Obiettivo dell'esercizio: Secondo la recensione dell'antologia, dove è ambientato il racconto "La Morte è un Maestro Tedesco"?

Brano di riferimento:

------------------------------------------------

Altro racconto di qualità è l'horror Il Silenzio dei Musei, che propone il sottotema dei personaggi che dai quadri si materializzano nella realtà, fuoriuscendo dalla cornice di riferimento. L'ambientazione si sposta all'interno di un museo dove dei ladri hanno avuto la cattiva idea di compiere un furto. Il delitto viene sventato da un insolito guardiano: il protagonista del dipinto Il Boia, che porta con sé le teste delle vittime per conservarle nella cesta che si tiene alle spalle. Discreta ghost story dalla potente atmosfera.


Queste sono, a mio modo di vedere, le cinque perle dell'antologia, nessuna delle quali ascrivibile al giallo o al noir. La cosa potrebbe sorprendere, eppure proseguendo nell'analisi constatiamo come la componente horror sia molto presente e spesso più efficace e indicata alla brevità dei racconti proposti. In La Morte è un Maestro Tedesco, ambientato in un campo di concentramento nazista, entrano in azione i licantropi. Lucarelli gestisce una tensione crescente alla distanza, cela la natura dei mostri con indizi che suggeriscono la via ai lettori smaliziati (la presenza dello zingaro, i cerchi protettivi disegnati a terra, la musica incessante dei violini) fino all'epilogo (tragico) rivelatore. Protagonista è un quartetto di musicisti reclutato tra i prigionieri del campo per ravvivare una serata di gala della Gestapo. Le ragazze invitate, che ballano e scherzano con gli ufficiali, finiranno sbranate dai lupi mannari. Pur se limitato nel soggetto (tema che è stato di seguito utilizzato anche da Rob Zombie per il trailer fake di Grind House), Lucarelli gioca col lettore, allude e garantisce un buon ritmo senza scendere nel volgare.


Divertentissimo L'Omino coi Baffi che sembra uscito dalla penna di Stephen King. Al centro della narrazione c'è uno iettatore che provoca indirettamente incidenti e disgrazie rivolgendo, a chi sta lavorando o sta per compiere una data azione, la semplice frase “eh si, si, si... Sembra facile...” Simpatico il finale, dove l'attentato studiato per eliminare lo strano personaggio che trasuda una magia dai tratti infernali finisce per ritorcersi contro chi lo ha organizzato, col nostro che canzona il malintenzionato con l'immancabile adagio “eh si, si, si... Sembra facile...”

------------------------------------------------

Dati registrati:

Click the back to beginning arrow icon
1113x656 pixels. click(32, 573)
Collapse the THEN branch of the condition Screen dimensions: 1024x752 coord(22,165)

------------------------------------------------

Risposta corretta: In un campo di concentramento nazista.